INSTRUCTIONS FOR THE TASK :: Could you copy all of the records below exactly as they appear?
--- RECORDS FOR THIS TASK Enclosed Below ---
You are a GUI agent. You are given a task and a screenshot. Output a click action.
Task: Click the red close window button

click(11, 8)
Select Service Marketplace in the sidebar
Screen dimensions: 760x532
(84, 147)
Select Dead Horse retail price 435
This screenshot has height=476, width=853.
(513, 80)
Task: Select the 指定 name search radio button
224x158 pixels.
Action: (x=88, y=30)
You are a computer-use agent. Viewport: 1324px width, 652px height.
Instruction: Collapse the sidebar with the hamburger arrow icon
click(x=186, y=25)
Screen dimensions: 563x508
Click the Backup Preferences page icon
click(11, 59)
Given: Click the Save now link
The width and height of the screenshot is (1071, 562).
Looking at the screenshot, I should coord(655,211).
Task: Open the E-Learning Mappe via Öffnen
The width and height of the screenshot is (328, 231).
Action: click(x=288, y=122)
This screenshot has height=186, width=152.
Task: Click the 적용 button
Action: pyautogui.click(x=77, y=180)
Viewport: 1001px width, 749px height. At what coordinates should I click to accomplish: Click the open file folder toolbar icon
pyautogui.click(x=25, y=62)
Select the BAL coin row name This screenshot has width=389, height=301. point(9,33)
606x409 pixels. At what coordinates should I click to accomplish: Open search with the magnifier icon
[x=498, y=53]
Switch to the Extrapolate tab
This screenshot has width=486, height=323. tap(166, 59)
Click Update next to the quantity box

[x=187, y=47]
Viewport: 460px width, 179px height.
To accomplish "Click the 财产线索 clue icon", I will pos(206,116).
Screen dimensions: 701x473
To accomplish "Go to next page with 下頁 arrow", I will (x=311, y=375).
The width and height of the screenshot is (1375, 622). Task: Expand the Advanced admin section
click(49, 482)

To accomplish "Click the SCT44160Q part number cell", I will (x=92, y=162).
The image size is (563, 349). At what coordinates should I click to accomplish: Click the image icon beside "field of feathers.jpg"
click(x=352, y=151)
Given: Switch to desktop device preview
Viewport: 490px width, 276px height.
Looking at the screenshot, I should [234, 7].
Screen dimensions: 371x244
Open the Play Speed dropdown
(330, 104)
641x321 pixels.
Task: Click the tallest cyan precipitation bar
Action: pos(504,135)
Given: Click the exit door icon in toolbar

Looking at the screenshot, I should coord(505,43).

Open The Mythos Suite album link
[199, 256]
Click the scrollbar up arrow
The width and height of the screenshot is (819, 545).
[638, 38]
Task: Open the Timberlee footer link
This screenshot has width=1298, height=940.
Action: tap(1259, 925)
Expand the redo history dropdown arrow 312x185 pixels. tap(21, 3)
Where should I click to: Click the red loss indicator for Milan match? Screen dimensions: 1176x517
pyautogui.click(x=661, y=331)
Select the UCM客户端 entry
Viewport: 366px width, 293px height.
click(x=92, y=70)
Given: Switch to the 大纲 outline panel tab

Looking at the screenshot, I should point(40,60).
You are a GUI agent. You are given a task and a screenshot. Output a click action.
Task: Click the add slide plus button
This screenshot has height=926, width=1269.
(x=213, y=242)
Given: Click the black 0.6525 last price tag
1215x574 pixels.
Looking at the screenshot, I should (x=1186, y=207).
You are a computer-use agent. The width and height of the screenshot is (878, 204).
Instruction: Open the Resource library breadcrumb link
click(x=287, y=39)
--- End of Enclosed RECORDS FOR THIS TASK ---
ANSWER TO THIS TASK ::
You are a GUI agent. You are given a task and a screenshot. Output a click action.
Task: Click the red close window button

click(11, 8)
Select Service Marketplace in the sidebar
Screen dimensions: 760x532
(84, 147)
Select Dead Horse retail price 435
This screenshot has height=476, width=853.
(513, 80)
Task: Select the 指定 name search radio button
224x158 pixels.
Action: (x=88, y=30)
You are a computer-use agent. Viewport: 1324px width, 652px height.
Instruction: Collapse the sidebar with the hamburger arrow icon
click(x=186, y=25)
Screen dimensions: 563x508
Click the Backup Preferences page icon
click(11, 59)
Given: Click the Save now link
The width and height of the screenshot is (1071, 562).
Looking at the screenshot, I should coord(655,211).
Task: Open the E-Learning Mappe via Öffnen
The width and height of the screenshot is (328, 231).
Action: click(x=288, y=122)
This screenshot has height=186, width=152.
Task: Click the 적용 button
Action: pyautogui.click(x=77, y=180)
Viewport: 1001px width, 749px height. At what coordinates should I click to accomplish: Click the open file folder toolbar icon
pyautogui.click(x=25, y=62)
Select the BAL coin row name This screenshot has width=389, height=301. point(9,33)
606x409 pixels. At what coordinates should I click to accomplish: Open search with the magnifier icon
[x=498, y=53]
Switch to the Extrapolate tab
This screenshot has width=486, height=323. tap(166, 59)
Click Update next to the quantity box

[x=187, y=47]
Viewport: 460px width, 179px height.
To accomplish "Click the 财产线索 clue icon", I will pos(206,116).
Screen dimensions: 701x473
To accomplish "Go to next page with 下頁 arrow", I will (x=311, y=375).
The width and height of the screenshot is (1375, 622). Task: Expand the Advanced admin section
click(49, 482)

To accomplish "Click the SCT44160Q part number cell", I will (x=92, y=162).
The image size is (563, 349). At what coordinates should I click to accomplish: Click the image icon beside "field of feathers.jpg"
click(x=352, y=151)
Given: Switch to desktop device preview
Viewport: 490px width, 276px height.
Looking at the screenshot, I should [234, 7].
Screen dimensions: 371x244
Open the Play Speed dropdown
(330, 104)
641x321 pixels.
Task: Click the tallest cyan precipitation bar
Action: pos(504,135)
Given: Click the exit door icon in toolbar

Looking at the screenshot, I should coord(505,43).

Open The Mythos Suite album link
[199, 256]
Click the scrollbar up arrow
The width and height of the screenshot is (819, 545).
[638, 38]
Task: Open the Timberlee footer link
This screenshot has width=1298, height=940.
Action: tap(1259, 925)
Expand the redo history dropdown arrow 312x185 pixels. tap(21, 3)
Where should I click to: Click the red loss indicator for Milan match? Screen dimensions: 1176x517
pyautogui.click(x=661, y=331)
Select the UCM客户端 entry
Viewport: 366px width, 293px height.
click(x=92, y=70)
Given: Switch to the 大纲 outline panel tab

Looking at the screenshot, I should point(40,60).
You are a GUI agent. You are given a task and a screenshot. Output a click action.
Task: Click the add slide plus button
This screenshot has height=926, width=1269.
(x=213, y=242)
Given: Click the black 0.6525 last price tag
1215x574 pixels.
Looking at the screenshot, I should (x=1186, y=207).
You are a computer-use agent. The width and height of the screenshot is (878, 204).
Instruction: Open the Resource library breadcrumb link
click(x=287, y=39)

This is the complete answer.